● **Given records**:
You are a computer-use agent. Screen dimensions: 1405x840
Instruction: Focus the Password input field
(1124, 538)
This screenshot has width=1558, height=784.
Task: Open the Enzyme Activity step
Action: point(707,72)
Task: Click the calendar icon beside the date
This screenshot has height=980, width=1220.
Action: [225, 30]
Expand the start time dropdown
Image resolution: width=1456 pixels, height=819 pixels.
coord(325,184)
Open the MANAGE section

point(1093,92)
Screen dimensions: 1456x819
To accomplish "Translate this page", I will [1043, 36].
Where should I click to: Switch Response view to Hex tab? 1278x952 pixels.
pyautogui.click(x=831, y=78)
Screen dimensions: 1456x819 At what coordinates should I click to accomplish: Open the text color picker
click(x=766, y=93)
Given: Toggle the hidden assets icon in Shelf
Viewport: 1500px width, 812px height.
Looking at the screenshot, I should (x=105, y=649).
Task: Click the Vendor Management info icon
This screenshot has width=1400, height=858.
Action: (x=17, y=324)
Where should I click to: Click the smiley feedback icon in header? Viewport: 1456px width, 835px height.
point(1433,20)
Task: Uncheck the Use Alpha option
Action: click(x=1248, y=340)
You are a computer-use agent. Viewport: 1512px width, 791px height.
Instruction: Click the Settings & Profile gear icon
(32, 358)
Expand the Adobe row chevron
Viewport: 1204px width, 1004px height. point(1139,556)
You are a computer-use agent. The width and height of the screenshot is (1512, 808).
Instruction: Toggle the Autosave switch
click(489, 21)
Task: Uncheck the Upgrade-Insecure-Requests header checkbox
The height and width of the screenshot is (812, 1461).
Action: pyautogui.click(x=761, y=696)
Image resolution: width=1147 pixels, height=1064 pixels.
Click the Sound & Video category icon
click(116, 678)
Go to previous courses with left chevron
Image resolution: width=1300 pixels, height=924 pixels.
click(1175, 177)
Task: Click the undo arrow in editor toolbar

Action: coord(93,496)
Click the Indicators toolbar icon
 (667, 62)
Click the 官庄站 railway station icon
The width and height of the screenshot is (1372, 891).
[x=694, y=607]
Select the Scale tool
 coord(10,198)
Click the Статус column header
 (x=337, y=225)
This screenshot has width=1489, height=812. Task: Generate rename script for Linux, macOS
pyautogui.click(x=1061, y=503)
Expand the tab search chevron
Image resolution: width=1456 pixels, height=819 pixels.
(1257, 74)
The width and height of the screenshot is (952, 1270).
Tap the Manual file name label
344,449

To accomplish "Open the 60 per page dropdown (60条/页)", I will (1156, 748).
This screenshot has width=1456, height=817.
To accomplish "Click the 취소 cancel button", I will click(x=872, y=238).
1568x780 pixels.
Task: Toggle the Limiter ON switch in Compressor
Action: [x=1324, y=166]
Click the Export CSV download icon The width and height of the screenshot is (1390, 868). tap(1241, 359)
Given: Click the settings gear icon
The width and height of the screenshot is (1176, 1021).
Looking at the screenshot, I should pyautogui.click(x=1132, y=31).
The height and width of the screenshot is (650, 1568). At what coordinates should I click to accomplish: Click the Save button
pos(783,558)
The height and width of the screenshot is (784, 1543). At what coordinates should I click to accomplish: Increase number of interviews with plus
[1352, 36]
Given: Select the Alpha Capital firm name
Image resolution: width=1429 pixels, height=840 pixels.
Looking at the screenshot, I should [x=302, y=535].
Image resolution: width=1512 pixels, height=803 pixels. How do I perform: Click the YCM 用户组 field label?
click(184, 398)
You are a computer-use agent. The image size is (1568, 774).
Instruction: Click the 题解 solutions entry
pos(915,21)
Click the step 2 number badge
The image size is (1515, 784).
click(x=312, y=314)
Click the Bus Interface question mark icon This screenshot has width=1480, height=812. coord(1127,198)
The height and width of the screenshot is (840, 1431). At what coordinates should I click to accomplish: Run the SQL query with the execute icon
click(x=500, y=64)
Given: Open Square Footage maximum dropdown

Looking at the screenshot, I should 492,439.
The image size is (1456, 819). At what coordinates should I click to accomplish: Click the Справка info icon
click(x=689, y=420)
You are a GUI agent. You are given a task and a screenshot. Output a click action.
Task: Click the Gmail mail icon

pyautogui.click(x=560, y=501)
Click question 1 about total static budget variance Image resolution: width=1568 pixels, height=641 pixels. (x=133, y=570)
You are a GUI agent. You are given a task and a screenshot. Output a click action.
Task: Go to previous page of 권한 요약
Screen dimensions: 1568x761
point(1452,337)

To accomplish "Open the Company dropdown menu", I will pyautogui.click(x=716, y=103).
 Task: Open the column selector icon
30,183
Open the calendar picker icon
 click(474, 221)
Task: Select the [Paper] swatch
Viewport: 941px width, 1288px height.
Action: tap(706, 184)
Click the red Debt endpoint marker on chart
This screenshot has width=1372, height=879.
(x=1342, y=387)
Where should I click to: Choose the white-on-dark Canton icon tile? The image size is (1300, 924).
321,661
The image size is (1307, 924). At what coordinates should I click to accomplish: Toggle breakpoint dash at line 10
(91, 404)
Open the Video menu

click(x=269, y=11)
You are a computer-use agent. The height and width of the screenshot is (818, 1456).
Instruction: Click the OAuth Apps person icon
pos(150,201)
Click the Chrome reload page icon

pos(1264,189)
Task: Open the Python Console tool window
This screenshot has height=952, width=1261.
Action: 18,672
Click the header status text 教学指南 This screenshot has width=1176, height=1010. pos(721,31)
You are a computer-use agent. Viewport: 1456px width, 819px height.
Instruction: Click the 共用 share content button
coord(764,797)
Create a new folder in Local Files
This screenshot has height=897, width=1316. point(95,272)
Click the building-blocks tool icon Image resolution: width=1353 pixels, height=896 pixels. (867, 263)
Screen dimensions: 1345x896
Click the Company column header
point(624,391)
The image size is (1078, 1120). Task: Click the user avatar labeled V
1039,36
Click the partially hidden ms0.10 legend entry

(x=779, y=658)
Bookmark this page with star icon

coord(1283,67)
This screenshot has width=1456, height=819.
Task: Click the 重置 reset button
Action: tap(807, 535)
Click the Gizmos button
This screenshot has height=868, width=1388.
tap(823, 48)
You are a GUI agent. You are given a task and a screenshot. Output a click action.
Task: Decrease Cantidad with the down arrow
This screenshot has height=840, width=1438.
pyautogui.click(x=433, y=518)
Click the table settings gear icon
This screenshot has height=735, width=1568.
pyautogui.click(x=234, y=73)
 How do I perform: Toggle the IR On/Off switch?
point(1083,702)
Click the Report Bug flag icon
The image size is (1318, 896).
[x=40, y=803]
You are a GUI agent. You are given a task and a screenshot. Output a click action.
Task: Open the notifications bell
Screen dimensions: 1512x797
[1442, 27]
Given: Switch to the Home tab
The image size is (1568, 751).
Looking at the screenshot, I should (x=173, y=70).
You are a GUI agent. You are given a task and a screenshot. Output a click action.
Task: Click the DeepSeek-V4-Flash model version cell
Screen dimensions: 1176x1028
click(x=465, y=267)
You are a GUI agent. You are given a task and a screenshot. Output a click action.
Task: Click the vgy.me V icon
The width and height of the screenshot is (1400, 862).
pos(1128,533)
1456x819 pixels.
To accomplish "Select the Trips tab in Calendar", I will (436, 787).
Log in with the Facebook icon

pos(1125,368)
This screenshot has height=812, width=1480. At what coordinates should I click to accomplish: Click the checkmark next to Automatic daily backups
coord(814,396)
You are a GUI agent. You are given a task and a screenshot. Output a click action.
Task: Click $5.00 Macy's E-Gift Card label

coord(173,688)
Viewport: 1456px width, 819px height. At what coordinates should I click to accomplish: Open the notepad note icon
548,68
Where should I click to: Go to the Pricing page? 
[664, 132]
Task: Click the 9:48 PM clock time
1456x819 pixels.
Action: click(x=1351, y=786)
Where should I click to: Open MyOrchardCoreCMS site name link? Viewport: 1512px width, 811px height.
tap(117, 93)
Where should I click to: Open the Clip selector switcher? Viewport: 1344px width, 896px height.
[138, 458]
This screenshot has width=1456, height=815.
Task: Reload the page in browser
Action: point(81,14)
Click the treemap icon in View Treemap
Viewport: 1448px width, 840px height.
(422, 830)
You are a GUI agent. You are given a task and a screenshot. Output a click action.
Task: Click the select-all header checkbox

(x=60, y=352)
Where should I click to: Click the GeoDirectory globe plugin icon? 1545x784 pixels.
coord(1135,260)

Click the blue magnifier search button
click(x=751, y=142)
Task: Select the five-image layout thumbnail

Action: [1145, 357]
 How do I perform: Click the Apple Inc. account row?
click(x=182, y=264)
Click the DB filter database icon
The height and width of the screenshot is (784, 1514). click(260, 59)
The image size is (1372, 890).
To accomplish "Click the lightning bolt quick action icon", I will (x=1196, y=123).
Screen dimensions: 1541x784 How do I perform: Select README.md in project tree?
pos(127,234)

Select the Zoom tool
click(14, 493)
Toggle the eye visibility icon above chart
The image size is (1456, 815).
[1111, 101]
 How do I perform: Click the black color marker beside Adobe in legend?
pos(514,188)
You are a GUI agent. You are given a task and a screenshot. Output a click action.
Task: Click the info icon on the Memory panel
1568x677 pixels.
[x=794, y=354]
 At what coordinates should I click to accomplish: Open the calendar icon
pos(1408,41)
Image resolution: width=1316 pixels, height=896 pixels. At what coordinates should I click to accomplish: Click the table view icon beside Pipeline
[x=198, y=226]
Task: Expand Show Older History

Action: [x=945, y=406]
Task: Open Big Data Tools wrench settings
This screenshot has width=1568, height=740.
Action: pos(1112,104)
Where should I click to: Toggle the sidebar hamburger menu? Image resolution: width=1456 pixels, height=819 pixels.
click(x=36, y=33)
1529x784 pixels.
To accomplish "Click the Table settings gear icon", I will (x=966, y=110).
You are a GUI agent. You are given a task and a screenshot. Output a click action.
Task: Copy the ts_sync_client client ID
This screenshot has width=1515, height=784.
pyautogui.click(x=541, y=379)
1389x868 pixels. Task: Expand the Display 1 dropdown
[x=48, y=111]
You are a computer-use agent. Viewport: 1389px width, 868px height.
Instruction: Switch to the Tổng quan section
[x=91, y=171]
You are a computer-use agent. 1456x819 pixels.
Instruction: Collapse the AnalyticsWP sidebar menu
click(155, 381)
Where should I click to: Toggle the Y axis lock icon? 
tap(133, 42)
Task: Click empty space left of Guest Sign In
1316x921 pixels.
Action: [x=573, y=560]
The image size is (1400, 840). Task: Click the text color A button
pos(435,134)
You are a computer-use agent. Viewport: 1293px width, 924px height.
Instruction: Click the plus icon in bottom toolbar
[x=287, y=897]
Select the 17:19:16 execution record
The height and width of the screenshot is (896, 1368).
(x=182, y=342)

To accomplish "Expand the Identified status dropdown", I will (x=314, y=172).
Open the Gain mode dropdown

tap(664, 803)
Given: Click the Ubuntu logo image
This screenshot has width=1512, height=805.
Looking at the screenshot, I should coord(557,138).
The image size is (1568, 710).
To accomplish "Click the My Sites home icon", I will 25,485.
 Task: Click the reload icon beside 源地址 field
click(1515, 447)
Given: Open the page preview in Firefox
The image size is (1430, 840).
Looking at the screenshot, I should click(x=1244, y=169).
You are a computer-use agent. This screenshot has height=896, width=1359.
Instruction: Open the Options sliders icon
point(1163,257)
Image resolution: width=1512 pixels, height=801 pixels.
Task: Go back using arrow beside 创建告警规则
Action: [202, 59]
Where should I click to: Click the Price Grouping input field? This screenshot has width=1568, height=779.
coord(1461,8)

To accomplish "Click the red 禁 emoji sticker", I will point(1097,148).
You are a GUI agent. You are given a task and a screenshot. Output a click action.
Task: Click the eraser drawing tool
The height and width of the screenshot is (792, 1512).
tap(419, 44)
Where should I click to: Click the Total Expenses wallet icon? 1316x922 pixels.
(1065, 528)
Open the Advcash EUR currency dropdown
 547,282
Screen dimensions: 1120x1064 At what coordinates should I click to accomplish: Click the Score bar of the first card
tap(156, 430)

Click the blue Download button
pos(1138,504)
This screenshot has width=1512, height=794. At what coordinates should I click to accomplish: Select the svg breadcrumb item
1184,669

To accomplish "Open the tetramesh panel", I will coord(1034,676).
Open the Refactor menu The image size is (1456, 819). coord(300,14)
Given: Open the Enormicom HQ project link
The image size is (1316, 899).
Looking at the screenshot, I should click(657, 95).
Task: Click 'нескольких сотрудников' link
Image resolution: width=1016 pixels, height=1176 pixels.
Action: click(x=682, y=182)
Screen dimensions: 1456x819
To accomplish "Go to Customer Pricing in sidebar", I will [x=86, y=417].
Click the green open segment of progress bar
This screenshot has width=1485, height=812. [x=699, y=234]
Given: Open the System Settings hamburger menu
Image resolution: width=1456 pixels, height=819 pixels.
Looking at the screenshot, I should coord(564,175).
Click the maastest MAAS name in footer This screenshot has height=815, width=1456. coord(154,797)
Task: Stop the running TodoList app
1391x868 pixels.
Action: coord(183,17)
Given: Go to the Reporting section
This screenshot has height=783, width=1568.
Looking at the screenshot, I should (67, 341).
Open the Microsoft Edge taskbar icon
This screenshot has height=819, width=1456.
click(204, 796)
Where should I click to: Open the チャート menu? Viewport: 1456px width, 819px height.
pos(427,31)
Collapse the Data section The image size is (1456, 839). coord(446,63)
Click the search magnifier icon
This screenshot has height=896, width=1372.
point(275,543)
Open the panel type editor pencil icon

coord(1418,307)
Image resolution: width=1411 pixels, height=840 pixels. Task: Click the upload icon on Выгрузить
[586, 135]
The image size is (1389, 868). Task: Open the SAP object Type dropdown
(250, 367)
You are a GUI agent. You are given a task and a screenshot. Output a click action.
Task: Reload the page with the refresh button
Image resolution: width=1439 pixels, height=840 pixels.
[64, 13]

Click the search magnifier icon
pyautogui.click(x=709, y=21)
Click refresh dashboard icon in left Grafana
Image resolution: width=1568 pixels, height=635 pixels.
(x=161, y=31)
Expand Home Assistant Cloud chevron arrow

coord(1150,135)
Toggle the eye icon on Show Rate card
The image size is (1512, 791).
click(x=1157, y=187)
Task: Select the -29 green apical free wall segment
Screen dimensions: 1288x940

● **What is required**: Going back over the entries above, copy word for word every line from the one that has "Screen dimensions: 1120x1064" on through the one that has "Given: Open the System".

● **Solution**:
Screen dimensions: 1120x1064 At what coordinates should I click to accomplish: Click the Score bar of the first card
tap(156, 430)

Click the blue Download button
pos(1138,504)
This screenshot has width=1512, height=794. At what coordinates should I click to accomplish: Select the svg breadcrumb item
1184,669

To accomplish "Open the tetramesh panel", I will coord(1034,676).
Open the Refactor menu The image size is (1456, 819). coord(300,14)
Given: Open the Enormicom HQ project link
The image size is (1316, 899).
Looking at the screenshot, I should click(657, 95).
Task: Click 'нескольких сотрудников' link
Image resolution: width=1016 pixels, height=1176 pixels.
Action: click(x=682, y=182)
Screen dimensions: 1456x819
To accomplish "Go to Customer Pricing in sidebar", I will [x=86, y=417].
Click the green open segment of progress bar
This screenshot has width=1485, height=812. [x=699, y=234]
Given: Open the System Settings hamburger menu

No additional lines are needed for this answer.